Begriffsherkunft[Bearbeiten | Quelltext bearbeiten]

Erstmals öffentlich wurde der Begriff Patenttroll in den neunziger Jahren vom damaligen Intel-Anwalt Peter Detkin gebraucht,[1] der ihn nach Seitenwechsel als Mitbegründer von Intellectual Ventures inzwischen als „plaintiff I don’t like“ (zu dt.: Kläger, den ich nicht mag) relativiert.[2] Der Begriff „Troll“ wurde jedoch nicht von Detkin, sondern von seiner Kollegin Anne Gundelfinger kreiert. Nachdem Intel wegen der Benutzung des Begriffs Patent-Erpresser für einen Prozessgegner von diesem auf Verleumdung (libel) verklagt worden war, suchte die Intel-Rechtsabteilung eine nicht wegklagbare Bezeichnung für die immer öfter auftretenden Gesellschaften und Einzelpersonen, die sich auf die Verwertung von Patenten spezialisierten, ohne selbst Produkte im Markt zu verkaufen. Delkin veranstaltete einen internen Wettbewerb und Gundelfingers Vorschlag Troll gewann.[3]

Varianten[Bearbeiten | Quelltext bearbeiten]

Der Begriff Patent-Troll wird auch im Zusammenhang mit Trivialpatenten gebraucht. In diesem Fall versucht der Patent-Troll, möglichst breit und vage formulierte Patente zu erwerben, welche unverhältnismäßig hohe Einnahmen von Lizenzgebühren ermöglichen.[4] Dadurch ist es später leichter möglich, das Patent auf interessante Bereiche auszudehnen, da es im Nachhinein bei einem bekannten Gegenstand allen Betrachtern, auch und gerade den Richtern, psychologisch leichter ist, einen unklaren Sachverhalt „auf den Verletzungsgegenstand zu lesen“.
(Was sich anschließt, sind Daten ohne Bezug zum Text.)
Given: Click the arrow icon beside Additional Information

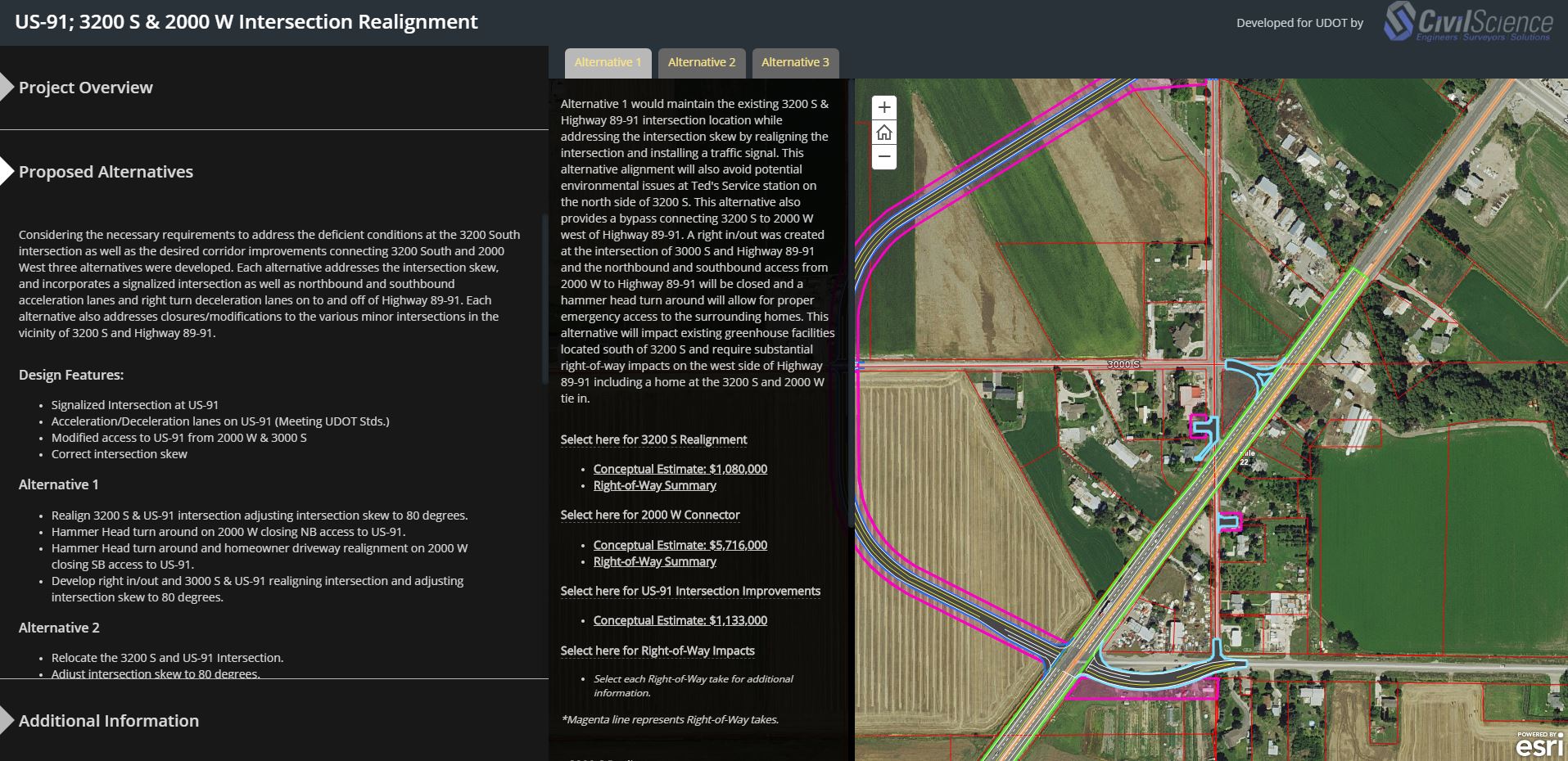Looking at the screenshot, I should tap(7, 720).
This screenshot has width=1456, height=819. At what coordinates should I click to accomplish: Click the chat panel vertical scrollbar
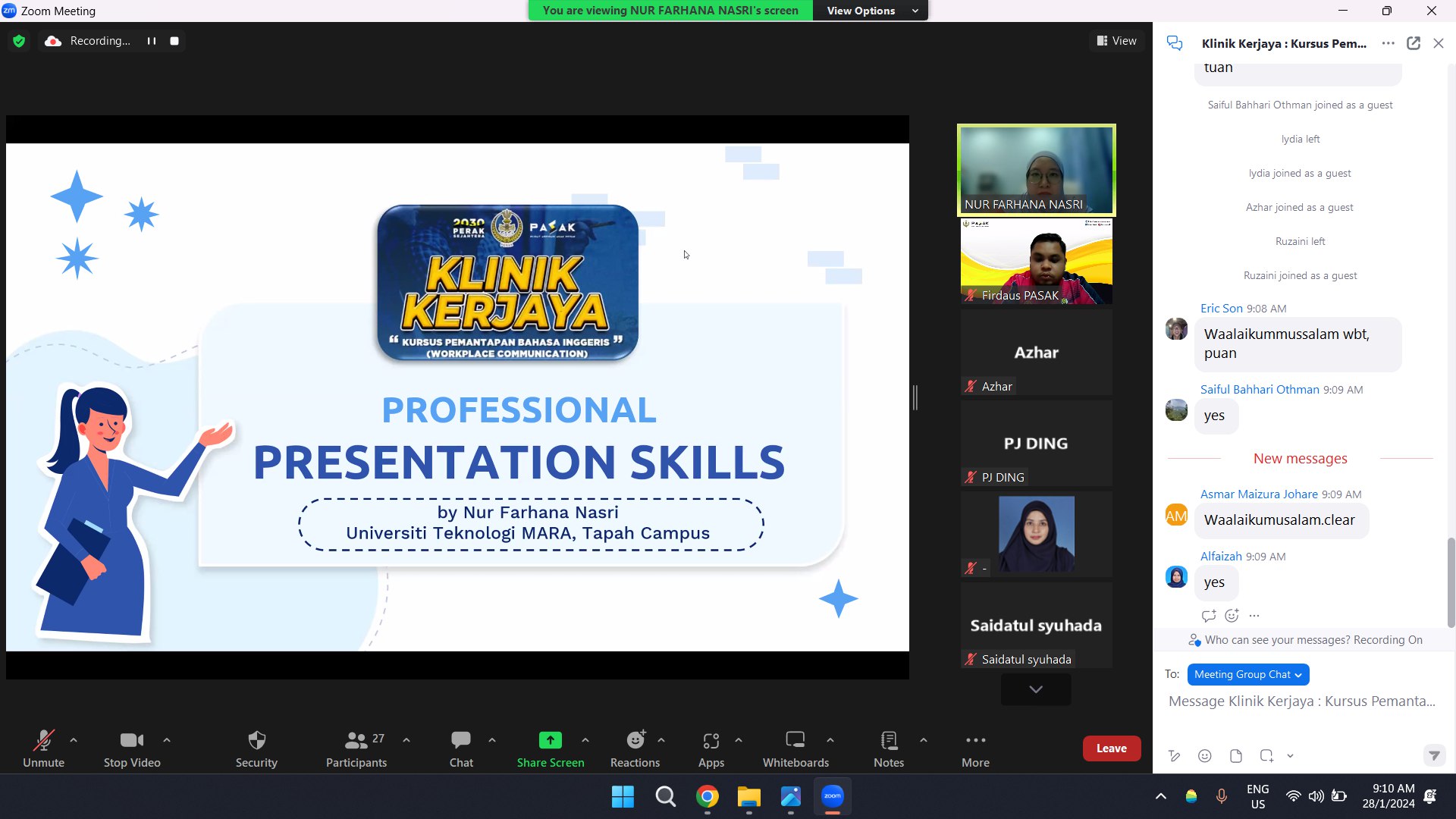pos(1451,582)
Eine andere Strategie von Patent-Trollen besteht darin, recht komplexe Sachverhalte, z. B. der Regelungstechnik, patentamtlich schützen zu lassen und dann andere Unternehmen damit zu konfrontieren.[5] Die betroffenen Unternehmen können sich dann nur zu hohen Kosten verteidigen und ziehen eine Lizenzregelung als kleineres Übel vor.

Eine weitere Spielart des Patent-Trollings ist es, aus einem Bündel zahlreicher Patente vorzugehen,[6] mit gleicher Absicht und – erwartungsgemäß – ähnlich abschreckender Wirkung auf den Angegriffenen. Mit diesen Patenten werden dann gerade kleine und mittlere Unternehmen, die in den Patenten beschriebene Erfindungen unabhängig machen oder diese Techniken benutzen, in langwierige Rechtsstreitigkeiten verwickelt.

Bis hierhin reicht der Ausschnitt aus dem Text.